WORK INSTRUCTIONS: Update the data below so that every instance of "GUI agent" becomes "screen agent". Leave everything else unchanged.

Stored data:
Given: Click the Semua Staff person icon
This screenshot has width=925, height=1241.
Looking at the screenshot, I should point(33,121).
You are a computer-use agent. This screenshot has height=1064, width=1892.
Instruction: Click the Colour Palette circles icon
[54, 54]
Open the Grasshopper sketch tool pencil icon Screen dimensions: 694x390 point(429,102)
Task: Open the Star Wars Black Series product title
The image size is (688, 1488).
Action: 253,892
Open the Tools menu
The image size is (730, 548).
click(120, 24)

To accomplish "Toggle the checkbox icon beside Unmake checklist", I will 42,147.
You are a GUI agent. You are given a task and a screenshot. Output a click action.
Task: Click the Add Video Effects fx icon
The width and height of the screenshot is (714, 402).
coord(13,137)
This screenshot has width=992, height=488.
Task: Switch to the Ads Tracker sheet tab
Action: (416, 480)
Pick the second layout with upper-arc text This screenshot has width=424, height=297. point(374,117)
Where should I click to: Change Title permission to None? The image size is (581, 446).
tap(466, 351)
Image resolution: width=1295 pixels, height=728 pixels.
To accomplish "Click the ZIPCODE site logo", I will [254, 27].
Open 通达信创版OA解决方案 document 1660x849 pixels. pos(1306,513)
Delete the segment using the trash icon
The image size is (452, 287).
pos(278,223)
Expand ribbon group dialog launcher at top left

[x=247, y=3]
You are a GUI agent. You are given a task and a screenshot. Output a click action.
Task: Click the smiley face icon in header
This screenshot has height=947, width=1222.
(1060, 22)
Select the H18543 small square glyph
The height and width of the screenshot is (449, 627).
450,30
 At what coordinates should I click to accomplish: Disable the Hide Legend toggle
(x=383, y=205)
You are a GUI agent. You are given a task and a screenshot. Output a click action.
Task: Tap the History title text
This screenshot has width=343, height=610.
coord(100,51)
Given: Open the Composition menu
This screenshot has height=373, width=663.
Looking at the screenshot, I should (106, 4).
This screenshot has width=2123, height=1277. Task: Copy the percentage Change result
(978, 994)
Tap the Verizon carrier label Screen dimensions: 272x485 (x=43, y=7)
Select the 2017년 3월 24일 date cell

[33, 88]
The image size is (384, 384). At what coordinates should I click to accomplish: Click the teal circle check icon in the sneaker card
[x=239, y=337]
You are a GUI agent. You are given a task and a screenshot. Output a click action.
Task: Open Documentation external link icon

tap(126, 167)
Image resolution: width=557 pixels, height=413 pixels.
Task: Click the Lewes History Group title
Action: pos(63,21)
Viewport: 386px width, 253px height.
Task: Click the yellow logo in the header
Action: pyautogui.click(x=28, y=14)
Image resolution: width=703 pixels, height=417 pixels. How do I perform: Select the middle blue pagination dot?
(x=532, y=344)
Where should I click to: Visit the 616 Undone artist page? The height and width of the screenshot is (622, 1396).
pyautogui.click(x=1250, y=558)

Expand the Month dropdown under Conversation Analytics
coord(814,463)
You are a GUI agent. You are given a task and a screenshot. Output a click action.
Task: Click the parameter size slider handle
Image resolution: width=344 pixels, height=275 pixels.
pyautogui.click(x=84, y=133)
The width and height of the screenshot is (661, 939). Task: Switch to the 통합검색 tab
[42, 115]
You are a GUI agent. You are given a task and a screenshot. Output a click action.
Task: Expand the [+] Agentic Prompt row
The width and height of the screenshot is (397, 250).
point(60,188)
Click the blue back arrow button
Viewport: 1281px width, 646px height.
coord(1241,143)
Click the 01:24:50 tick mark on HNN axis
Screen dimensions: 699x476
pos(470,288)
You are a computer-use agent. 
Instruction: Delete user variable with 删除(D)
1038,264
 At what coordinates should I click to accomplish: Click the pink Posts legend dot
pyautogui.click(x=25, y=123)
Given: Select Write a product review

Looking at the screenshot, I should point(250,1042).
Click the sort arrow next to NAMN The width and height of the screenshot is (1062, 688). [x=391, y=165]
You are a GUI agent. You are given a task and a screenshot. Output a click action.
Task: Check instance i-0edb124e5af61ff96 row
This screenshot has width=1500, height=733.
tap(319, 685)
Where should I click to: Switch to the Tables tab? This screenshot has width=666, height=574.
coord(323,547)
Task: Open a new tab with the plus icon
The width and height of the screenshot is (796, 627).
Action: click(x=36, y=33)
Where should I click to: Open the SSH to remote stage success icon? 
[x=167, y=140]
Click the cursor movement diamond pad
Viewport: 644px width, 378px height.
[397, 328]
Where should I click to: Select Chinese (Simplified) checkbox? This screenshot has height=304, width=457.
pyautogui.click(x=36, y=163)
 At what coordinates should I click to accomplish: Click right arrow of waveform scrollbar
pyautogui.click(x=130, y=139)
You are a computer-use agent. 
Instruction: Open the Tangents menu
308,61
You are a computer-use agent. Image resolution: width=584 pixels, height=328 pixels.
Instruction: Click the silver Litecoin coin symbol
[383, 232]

EXERCISE RESPONSE:
Given: Click the Semua Staff person icon
This screenshot has width=925, height=1241.
Looking at the screenshot, I should point(33,121).
You are a computer-use agent. This screenshot has height=1064, width=1892.
Instruction: Click the Colour Palette circles icon
[54, 54]
Open the Grasshopper sketch tool pencil icon Screen dimensions: 694x390 point(429,102)
Task: Open the Star Wars Black Series product title
The image size is (688, 1488).
Action: 253,892
Open the Tools menu
The image size is (730, 548).
click(120, 24)

To accomplish "Toggle the checkbox icon beside Unmake checklist", I will 42,147.
You are a screen agent. You are given a task and a screenshot. Output a click action.
Task: Click the Add Video Effects fx icon
The width and height of the screenshot is (714, 402).
coord(13,137)
This screenshot has width=992, height=488.
Task: Switch to the Ads Tracker sheet tab
Action: (416, 480)
Pick the second layout with upper-arc text This screenshot has width=424, height=297. point(374,117)
Where should I click to: Change Title permission to None? The image size is (581, 446).
tap(466, 351)
Image resolution: width=1295 pixels, height=728 pixels.
To accomplish "Click the ZIPCODE site logo", I will [254, 27].
Open 通达信创版OA解决方案 document 1660x849 pixels. pos(1306,513)
Delete the segment using the trash icon
The image size is (452, 287).
pos(278,223)
Expand ribbon group dialog launcher at top left

[x=247, y=3]
You are a screen agent. You are given a task and a screenshot. Output a click action.
Task: Click the smiley face icon in header
This screenshot has height=947, width=1222.
(1060, 22)
Select the H18543 small square glyph
The height and width of the screenshot is (449, 627).
450,30
 At what coordinates should I click to accomplish: Disable the Hide Legend toggle
(x=383, y=205)
You are a screen agent. You are given a task and a screenshot. Output a click action.
Task: Tap the History title text
This screenshot has width=343, height=610.
coord(100,51)
Given: Open the Composition menu
This screenshot has height=373, width=663.
Looking at the screenshot, I should (106, 4).
This screenshot has width=2123, height=1277. Task: Copy the percentage Change result
(978, 994)
Tap the Verizon carrier label Screen dimensions: 272x485 (x=43, y=7)
Select the 2017년 3월 24일 date cell

[33, 88]
The image size is (384, 384). At what coordinates should I click to accomplish: Click the teal circle check icon in the sneaker card
[x=239, y=337]
You are a screen agent. You are given a task and a screenshot. Output a click action.
Task: Open Documentation external link icon

tap(126, 167)
Image resolution: width=557 pixels, height=413 pixels.
Task: Click the Lewes History Group title
Action: pos(63,21)
Viewport: 386px width, 253px height.
Task: Click the yellow logo in the header
Action: pyautogui.click(x=28, y=14)
Image resolution: width=703 pixels, height=417 pixels. How do I perform: Select the middle blue pagination dot?
(x=532, y=344)
Where should I click to: Visit the 616 Undone artist page? The height and width of the screenshot is (622, 1396).
pyautogui.click(x=1250, y=558)

Expand the Month dropdown under Conversation Analytics
coord(814,463)
You are a screen agent. You are given a task and a screenshot. Output a click action.
Task: Click the parameter size slider handle
Image resolution: width=344 pixels, height=275 pixels.
pyautogui.click(x=84, y=133)
The width and height of the screenshot is (661, 939). Task: Switch to the 통합검색 tab
[42, 115]
You are a screen agent. You are given a task and a screenshot. Output a click action.
Task: Expand the [+] Agentic Prompt row
The width and height of the screenshot is (397, 250).
point(60,188)
Click the blue back arrow button
Viewport: 1281px width, 646px height.
coord(1241,143)
Click the 01:24:50 tick mark on HNN axis
Screen dimensions: 699x476
pos(470,288)
You are a computer-use agent. 
Instruction: Delete user variable with 删除(D)
1038,264
 At what coordinates should I click to accomplish: Click the pink Posts legend dot
pyautogui.click(x=25, y=123)
Given: Select Write a product review

Looking at the screenshot, I should point(250,1042).
Click the sort arrow next to NAMN The width and height of the screenshot is (1062, 688). [x=391, y=165]
You are a screen agent. You are given a task and a screenshot. Output a click action.
Task: Check instance i-0edb124e5af61ff96 row
This screenshot has width=1500, height=733.
tap(319, 685)
Where should I click to: Switch to the Tables tab? This screenshot has width=666, height=574.
coord(323,547)
Task: Open a new tab with the plus icon
The width and height of the screenshot is (796, 627).
Action: click(x=36, y=33)
Where should I click to: Open the SSH to remote stage success icon? 
[x=167, y=140]
Click the cursor movement diamond pad
Viewport: 644px width, 378px height.
[397, 328]
Where should I click to: Select Chinese (Simplified) checkbox? This screenshot has height=304, width=457.
pyautogui.click(x=36, y=163)
 At what coordinates should I click to accomplish: Click right arrow of waveform scrollbar
pyautogui.click(x=130, y=139)
You are a computer-use agent. 
Instruction: Open the Tangents menu
308,61
You are a computer-use agent. Image resolution: width=584 pixels, height=328 pixels.
Instruction: Click the silver Litecoin coin symbol
[383, 232]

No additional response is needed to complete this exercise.